Search code examples
decompiler

Decompiler - how to structure loops


I'm writing a decompiler for a simple scripting language. Here is what I've done:

Basic blocks

Created a collection of basic blocks as described here:

http://www.backerstreet.com/decompiler/basic_blocks.php

Control flow graph, dominator tree and loop sets

From this I could create the control flow graph.

http://www.backerstreet.com/decompiler/control_flow_graph.php

From the CFG I created the dominator tree, which in turn allowed me to find the loop sets in the CFG as described here:

http://www.backerstreet.com/decompiler/loop_analysis.php

Here is an image containing all of my data so far:

Control flow diagram

Structuring loops

My next step should be:

http://www.backerstreet.com/decompiler/creating_statements.php

And this is where my question comes in because I'm totally stuck. In my given data how would the structuring loops algorithm apply? I don't understand why it starts by trying to structure everything as a do while loop - in my example this means that "temp5_14 = temp5_14 + 16" in block 3 would always get executed at least once which is not what the original code does at all.

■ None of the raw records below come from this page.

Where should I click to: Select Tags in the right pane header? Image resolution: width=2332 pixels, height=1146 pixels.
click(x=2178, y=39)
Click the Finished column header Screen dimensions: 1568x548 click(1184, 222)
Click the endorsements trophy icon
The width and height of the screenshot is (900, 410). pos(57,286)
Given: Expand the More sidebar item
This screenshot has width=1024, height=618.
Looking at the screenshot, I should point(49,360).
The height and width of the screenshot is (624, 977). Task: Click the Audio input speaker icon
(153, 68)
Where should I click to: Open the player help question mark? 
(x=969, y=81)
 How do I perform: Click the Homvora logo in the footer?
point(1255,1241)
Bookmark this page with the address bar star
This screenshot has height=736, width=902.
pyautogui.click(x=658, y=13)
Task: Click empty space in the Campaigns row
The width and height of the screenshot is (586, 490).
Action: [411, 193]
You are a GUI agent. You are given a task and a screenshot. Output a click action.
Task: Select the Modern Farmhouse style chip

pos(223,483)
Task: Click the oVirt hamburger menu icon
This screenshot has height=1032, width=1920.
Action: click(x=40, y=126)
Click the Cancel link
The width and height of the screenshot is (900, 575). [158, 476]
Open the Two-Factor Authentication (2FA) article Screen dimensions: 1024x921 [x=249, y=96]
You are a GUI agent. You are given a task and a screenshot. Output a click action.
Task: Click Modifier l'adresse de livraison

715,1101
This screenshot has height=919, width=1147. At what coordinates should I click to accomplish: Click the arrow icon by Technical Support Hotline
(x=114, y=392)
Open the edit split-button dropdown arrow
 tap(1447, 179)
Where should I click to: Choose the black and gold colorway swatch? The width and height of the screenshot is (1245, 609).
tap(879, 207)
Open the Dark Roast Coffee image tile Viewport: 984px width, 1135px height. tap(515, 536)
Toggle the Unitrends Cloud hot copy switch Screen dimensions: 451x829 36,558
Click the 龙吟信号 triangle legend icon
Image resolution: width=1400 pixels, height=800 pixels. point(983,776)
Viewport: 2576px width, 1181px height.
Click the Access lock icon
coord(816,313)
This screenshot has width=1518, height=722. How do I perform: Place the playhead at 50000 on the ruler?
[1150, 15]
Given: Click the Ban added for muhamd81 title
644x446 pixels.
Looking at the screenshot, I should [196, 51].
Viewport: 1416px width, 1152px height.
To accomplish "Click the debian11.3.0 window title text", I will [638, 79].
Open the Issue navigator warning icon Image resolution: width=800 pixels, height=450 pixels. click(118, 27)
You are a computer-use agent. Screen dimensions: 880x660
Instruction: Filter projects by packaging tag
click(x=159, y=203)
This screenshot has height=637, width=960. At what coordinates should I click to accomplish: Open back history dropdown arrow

How could that work and how would the next pass of converting it from a do-while to a while loop actually work? For loop 3 that ends in block 6 this looks like it should be a while(true) - but how would this work with the algorithm when its head block is an if statement?

TL;DR - someone please explain with examples how the "structuring loops" algorithm actually works.


Solution

  • Structuring is the hardest part of decompiler development (at least for high level languages). That's a fairly simplistic algorithm, so it's a good starting point, but you'll likely want to use a better algorithm or make your own if you're working on a real decompiler.

    With that out of the way, the answer to your actual question about how it can use do-while loops instead of while loops is already answered on the page you linked to.

    Every loop can be described with a "do-while" statement.

    The "while" loop (pre-tested loop) is a special case of a "do-while" loop, where the bottom condition is always true, and the first statement of the loop is an "if" that jumps out of the loop.

    Say you had something like

    beforeloop
    while(foo) {
    stmt1
    stmt2
    }
    afterloop
    

    It would be compiled to something along the lines of

    beforeloop
    
    LOOPBEGIN:
    if !foo goto LOOPEND
    stmt1
    stmt2
    goto LOOPBEGIN
    
    LOOPEND:
    afterloop
    

    The decompiler algorithm converts this to

    beforeloop
    do {
    if (!foo) {break}
    stmt1
    stmt2
    } while (true)
    afterloop
    

    I hope that cleared that up. If not, feel free to ask about any other questions.

    Edit: Example 2, showing how multiple loops with the same entry point can be collapsed.

    for(;;) { while(foo) {} while(bar){} }
    

    First off, for(;;) is equivalent to while(true), so I'll use the following (pseudo)code instead

    while(true) { while(foo) {stmt1} while(bar){stmt2} }
    

    Let the outer loop be loop A and the inner loops be loop B and C. This compiles to something like the following pseudo assembly.

    LOOP_A_BEGIN:
    LOOP_B_BEGIN:
    if !foo goto LOOP_B_END
    stmt1
    goto LOOP_B_BEGIN
    LOOP_B_END:
    LOOP_C_BEGIN:
    if !bar goto LOOP_C_END
    stmt2
    goto LOOP_C_BEGIN
    LOOP_C_END:
    goto LOOP_A_BEGIN
    

    But of course labels don't take up any space. So with identical labels collapsed, it becomes

    POINT1:
    if !foo goto POINT2
    stmt1
    goto POINT1
    POINT2:
    if !bar goto POINT3
    stmt2
    goto POINT2
    POINT3
    goto POINT1
    

    Now, there are two points with backedges - point 1 and point 2. We can create one loop for each node, using labeled breaks for clarity. The transform isn't quite as straightforward since you have to mess with the if statements a bit, but it's still pretty easy.

    LOOP1: while(true) {
        IF1: if (!foo) {
            break IF1;
        }
        else {
            stmt1;
            continue LOOP1;
        }
    
        LOOP2: while(true) {
            if (!bar) {
                break LOOP2;
            }
            else {
                stmt2;
                continue LOOP2;
            }
        }
    
        continue LOOP1;
    }
    

    Now, the same code with unnecessary labels simplified out

    while(true) {
        if (!foo) {
        }
        else {
            stmt1;
            continue;
        }
    
        while(true) {
            if (!bar) {
                break;
            }
            else {
                stmt2;
            }
        }
    }
    

    Now with if statements simplified

    while(true) {
        if (foo) {
            stmt1;
            continue;
        }
    
        while(true) {
            if (!bar) {
                break;
            }
            stmt2;
        }
    }
    

    And finally, you can apply the while(true) if(!x) transform to the inner loop. The outer loop can't be transformed like this, since it's not a simple while(cond) loop due to being the result of merged loops.

    while(true) {
        if (foo) {
            stmt1;
            continue;
        }
    
        while(bar) {
            stmt2;
        }
    }
    

    So hopefully, this demonstrates how you can always handle the case of multiple loops with the same entry point by merging them into a single loop, at the possible expense of having to rearrange some if statements too.